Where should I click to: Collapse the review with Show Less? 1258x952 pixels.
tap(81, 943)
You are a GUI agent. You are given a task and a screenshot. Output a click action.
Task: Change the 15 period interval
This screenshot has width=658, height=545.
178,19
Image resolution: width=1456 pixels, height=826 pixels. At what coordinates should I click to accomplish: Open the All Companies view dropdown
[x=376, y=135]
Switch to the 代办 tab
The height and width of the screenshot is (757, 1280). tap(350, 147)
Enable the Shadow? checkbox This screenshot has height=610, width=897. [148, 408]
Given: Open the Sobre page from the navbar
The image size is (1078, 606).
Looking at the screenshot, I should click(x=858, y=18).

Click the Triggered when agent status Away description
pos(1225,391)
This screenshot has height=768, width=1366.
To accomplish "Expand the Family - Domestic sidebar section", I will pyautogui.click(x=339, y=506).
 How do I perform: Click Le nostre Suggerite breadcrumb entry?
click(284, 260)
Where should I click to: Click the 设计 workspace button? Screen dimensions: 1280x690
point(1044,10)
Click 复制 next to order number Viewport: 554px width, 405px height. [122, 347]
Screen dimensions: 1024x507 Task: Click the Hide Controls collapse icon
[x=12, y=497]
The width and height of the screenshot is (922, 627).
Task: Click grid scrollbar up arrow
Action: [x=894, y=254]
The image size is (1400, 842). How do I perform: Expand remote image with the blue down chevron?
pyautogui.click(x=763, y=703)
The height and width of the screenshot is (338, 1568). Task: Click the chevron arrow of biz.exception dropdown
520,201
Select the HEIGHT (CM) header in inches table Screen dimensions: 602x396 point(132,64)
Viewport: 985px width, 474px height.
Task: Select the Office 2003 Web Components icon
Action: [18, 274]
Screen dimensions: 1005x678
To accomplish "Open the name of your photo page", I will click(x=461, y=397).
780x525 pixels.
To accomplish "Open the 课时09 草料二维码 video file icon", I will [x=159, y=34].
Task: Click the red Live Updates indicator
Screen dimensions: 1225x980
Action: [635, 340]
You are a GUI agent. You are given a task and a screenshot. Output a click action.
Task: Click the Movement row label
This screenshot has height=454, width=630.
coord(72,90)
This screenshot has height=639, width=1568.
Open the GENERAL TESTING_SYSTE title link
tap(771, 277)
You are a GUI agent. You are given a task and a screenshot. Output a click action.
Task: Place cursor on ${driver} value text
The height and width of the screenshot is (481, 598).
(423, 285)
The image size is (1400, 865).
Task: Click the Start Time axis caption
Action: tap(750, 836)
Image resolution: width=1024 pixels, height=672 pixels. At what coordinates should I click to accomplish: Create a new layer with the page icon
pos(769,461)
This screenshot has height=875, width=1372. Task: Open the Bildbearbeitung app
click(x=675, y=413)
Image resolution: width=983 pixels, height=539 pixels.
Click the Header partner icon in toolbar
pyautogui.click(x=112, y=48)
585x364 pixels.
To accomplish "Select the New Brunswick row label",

_____

#### [Given task]
Repeat the lines word for word, starting at the first line and ending at the line that contains "will pyautogui.click(x=339, y=506).".

#### [Worked solution]
Where should I click to: Collapse the review with Show Less? 1258x952 pixels.
tap(81, 943)
You are a GUI agent. You are given a task and a screenshot. Output a click action.
Task: Change the 15 period interval
This screenshot has width=658, height=545.
178,19
Image resolution: width=1456 pixels, height=826 pixels. At what coordinates should I click to accomplish: Open the All Companies view dropdown
[x=376, y=135]
Switch to the 代办 tab
The height and width of the screenshot is (757, 1280). tap(350, 147)
Enable the Shadow? checkbox This screenshot has height=610, width=897. [148, 408]
Given: Open the Sobre page from the navbar
The image size is (1078, 606).
Looking at the screenshot, I should click(x=858, y=18).

Click the Triggered when agent status Away description
pos(1225,391)
This screenshot has height=768, width=1366.
To accomplish "Expand the Family - Domestic sidebar section", I will pyautogui.click(x=339, y=506).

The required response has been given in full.